Dalam Peraturan Menteri ini yang dimaksud dengan:
1. Fraksionasi Plasma adalah pemilahan derivat plasma menjadi produk plasma dengan menerapkan teknologi dalam pengolahan darah.
2. Produk Plasma, yang selanjutnya disebut Produk Obat Derivat Plasma adalah sediaan jadi hasil fraksionasi plasma yang memiliki khasiat sebagai obat.
3. Cara Pembuatan Obat yang Baik, yang selanjutnya disingkat CPOB adalah cara pembuatan obat yang bertujuan untuk memastikan agar mutu obat yang dihasilkan sesuai dengan persyaratan dan tujuan penggunaan.
4. Unit Transfusi Darah, yang selanjutnya disingkat UTD, adalah fasilitas pelayanan kesehatan yang menyelenggarakan donor darah, penyediaan darah, dan pendistribusian darah.

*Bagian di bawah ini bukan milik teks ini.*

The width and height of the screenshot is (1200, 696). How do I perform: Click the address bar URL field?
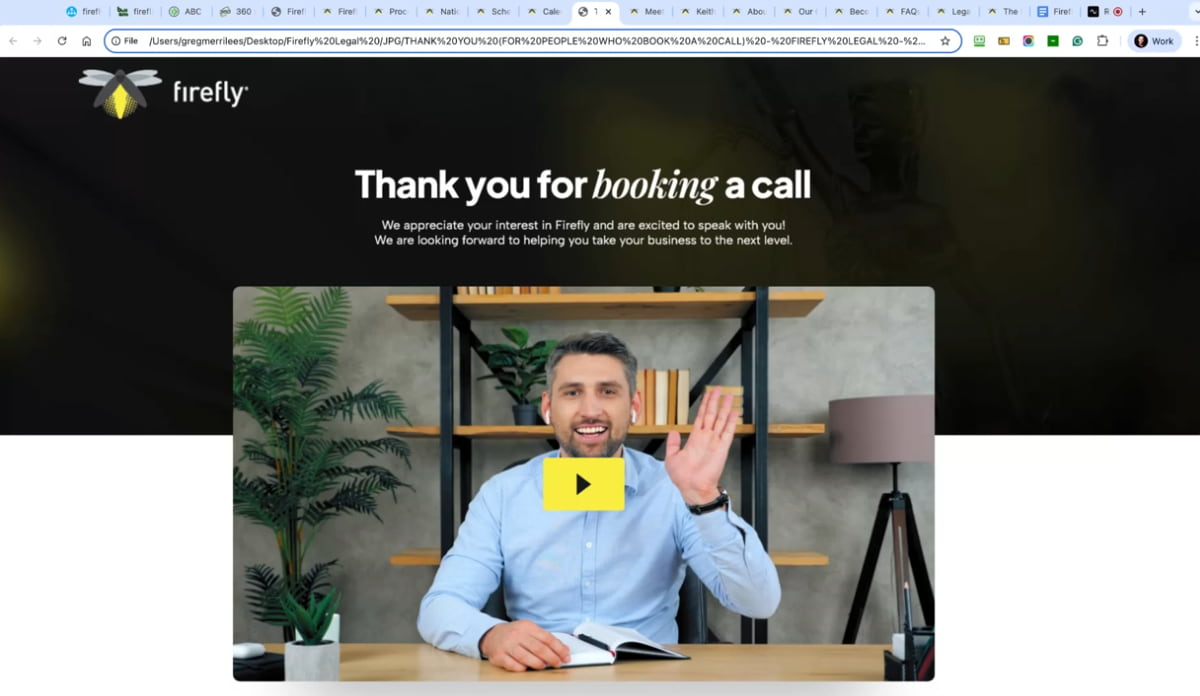click(536, 41)
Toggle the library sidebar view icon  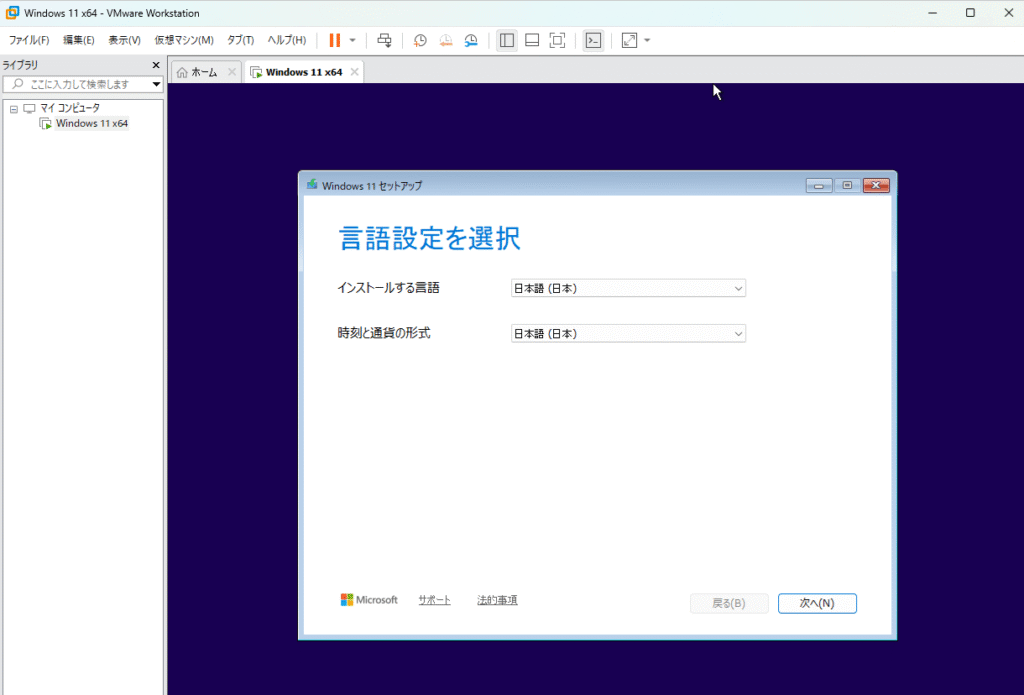(507, 40)
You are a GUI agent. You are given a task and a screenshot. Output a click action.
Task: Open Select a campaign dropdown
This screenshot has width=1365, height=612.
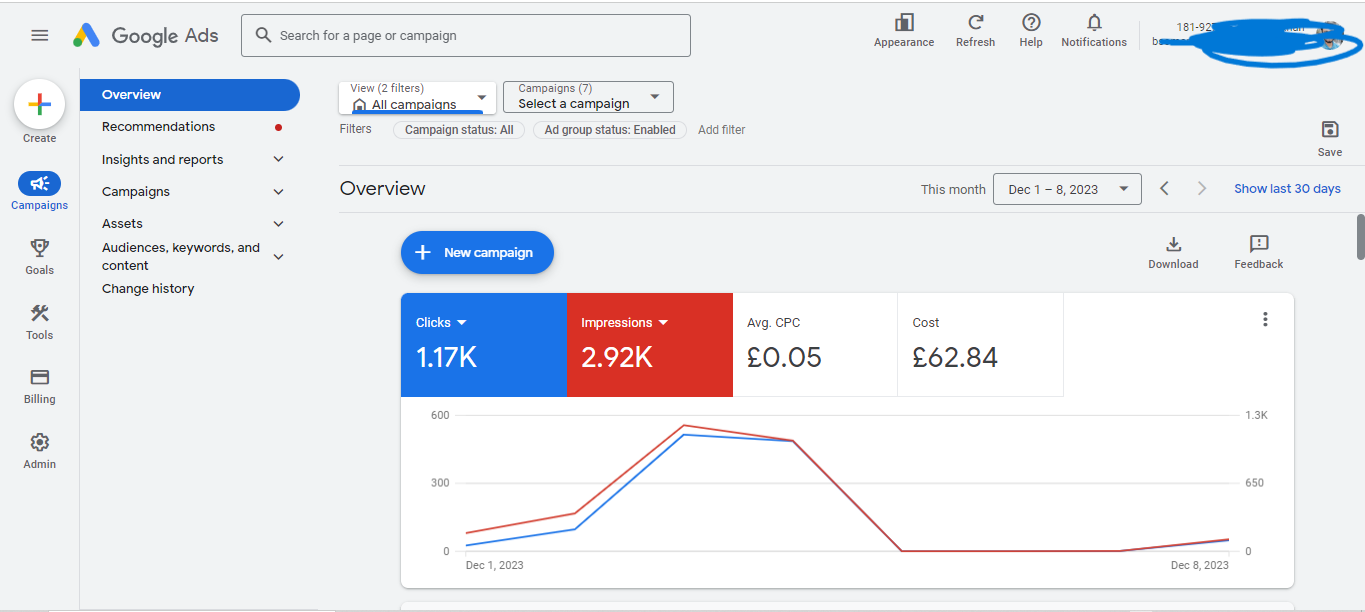(x=588, y=97)
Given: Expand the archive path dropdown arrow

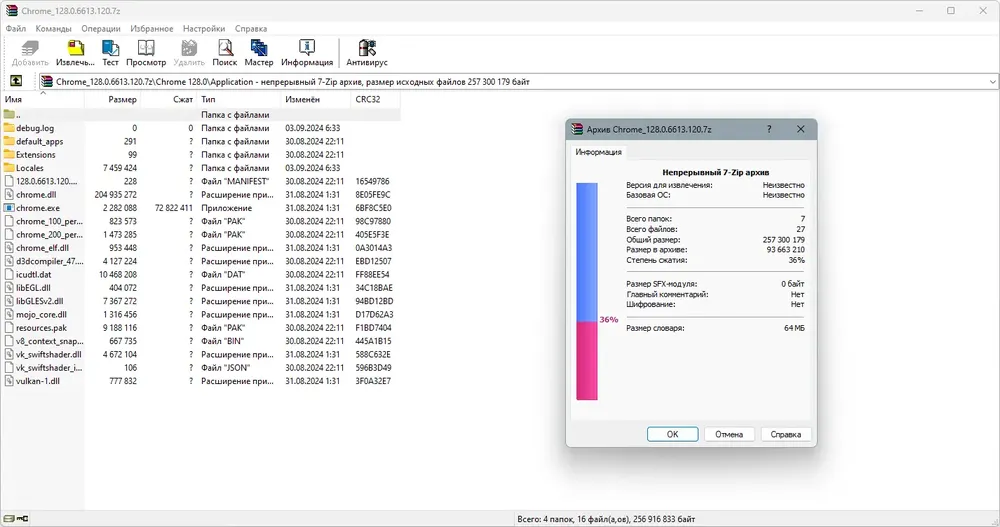Looking at the screenshot, I should coord(992,82).
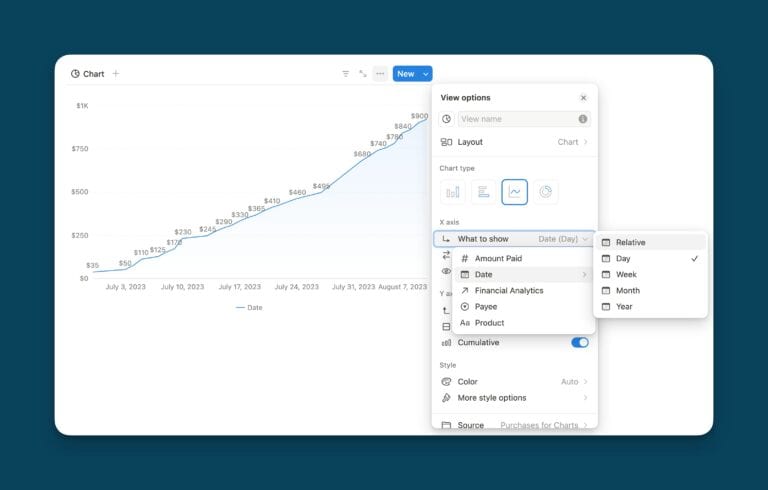
Task: Expand the What to show dropdown
Action: point(514,239)
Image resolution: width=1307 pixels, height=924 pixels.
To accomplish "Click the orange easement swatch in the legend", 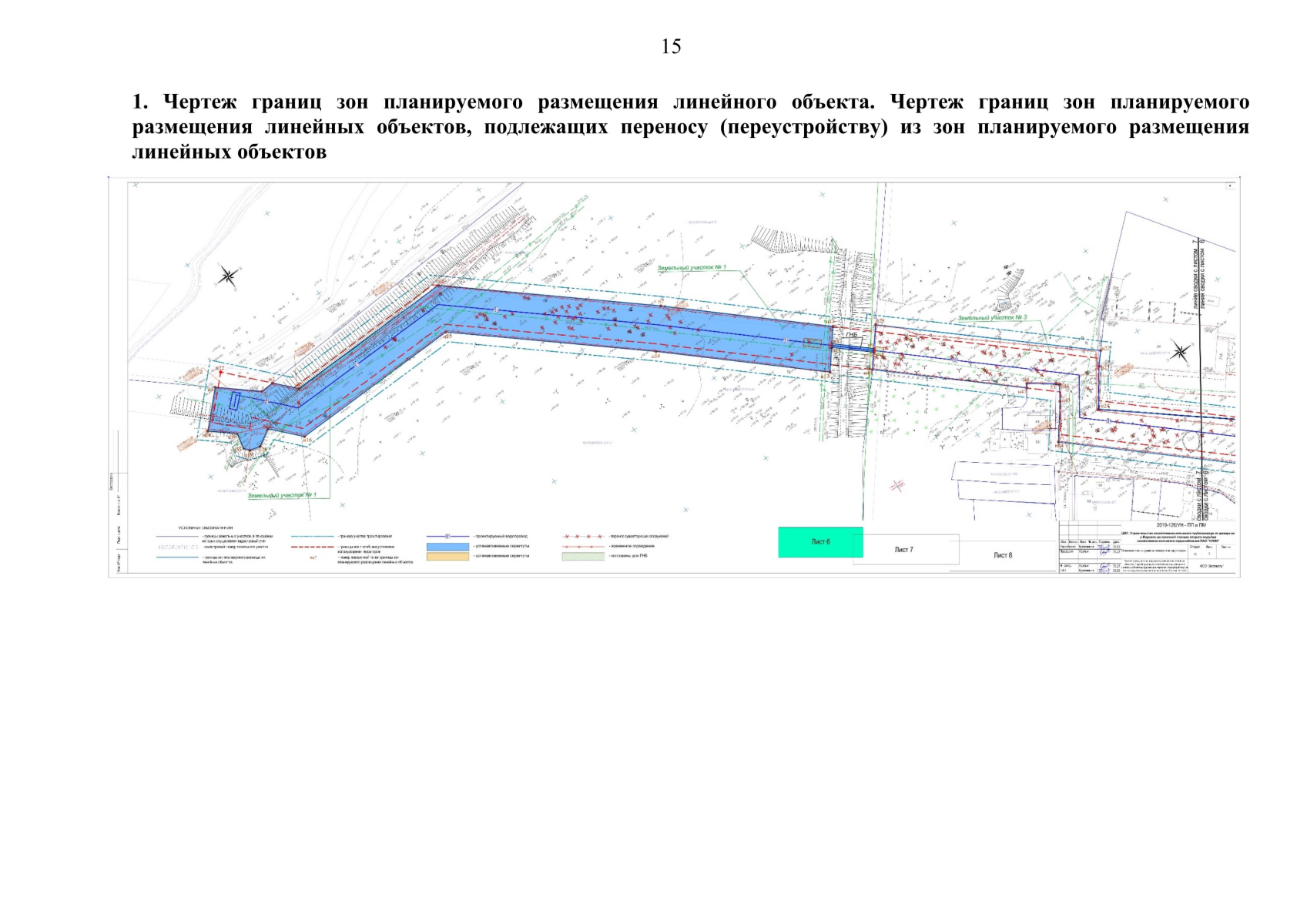I will (447, 556).
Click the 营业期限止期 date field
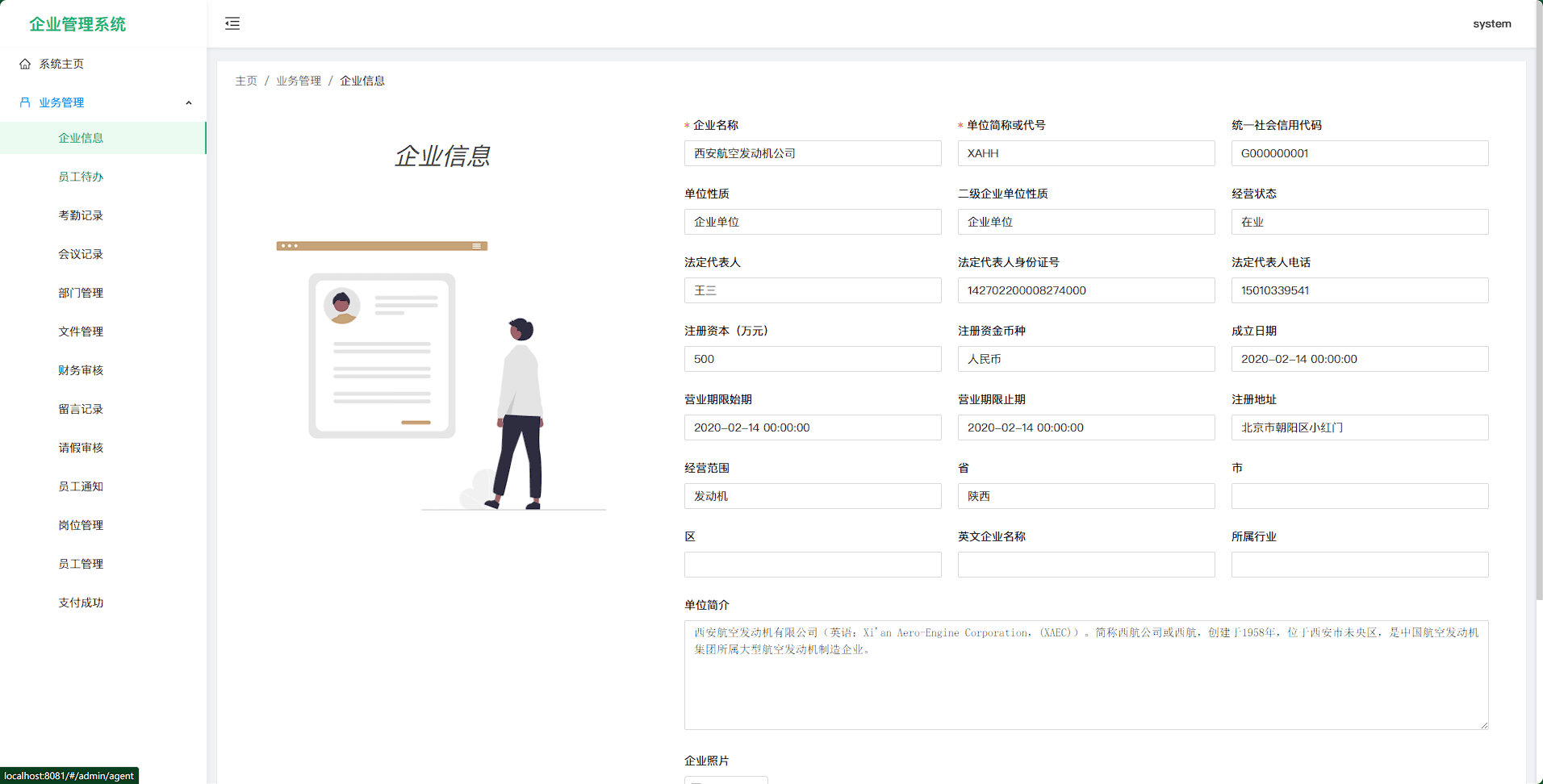Screen dimensions: 1543x784 pos(1085,427)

5. Pusat Plasmapheresis adalah unit yang melaksanakan penyediaan plasma dari pendonor darah melalui cara apheresis.
6. Pendonor Darah adalah orang yang menyumbangkan darah atau komponennya kepada pasien untuk tujuan penyembuhan penyakit dan pemulihan kesehatan.
7. Pendonor Plasmapheresis adalah pendonor darah khusus yang menyumbangkan plasmanya untuk memenuhi kebutuhan bahan baku pembuatan Produk Obat Derivat Plasma.
8. Pemerintah Pusat adalah PRESIDEN Republik INDONESIA yang memegang kekuasaan pemerintahan negara Republik INDONESIA yang dibantu oleh Wakil PRESIDEN dan menteri sebagaimana dimaksud dalam UNDANG-UNDANG Dasar Negara Republik INDONESIA Tahun 1945.
9. Pemerintah Daerah adalah kepala daerah sebagai unsur penyelenggara Pemerintahan Daerah yang memimpin
pelaksanaan urusan pemerintahan yang menjadi kewenangan daerah otonom.
10. Menteri adalah menteri yang menyelenggarakan urusan pemerintahan di bidang kesehatan.
11. Kepala Badan Pengawas Obat dan Makanan, yang selanjutnya disebut Kepala Badan adalah Kepala Lembaga Pemerintahan Non Kementerian yang menyelenggarakan urusan pemerintahan di bidang pengawasan obat dan makanan.
12. Direktur Jenderal adalah Direktur Jenderal pada Kementerian Kesehatan yang tugas dan tanggung jawabnya di bidang kefarmasian dan alat kesehatan.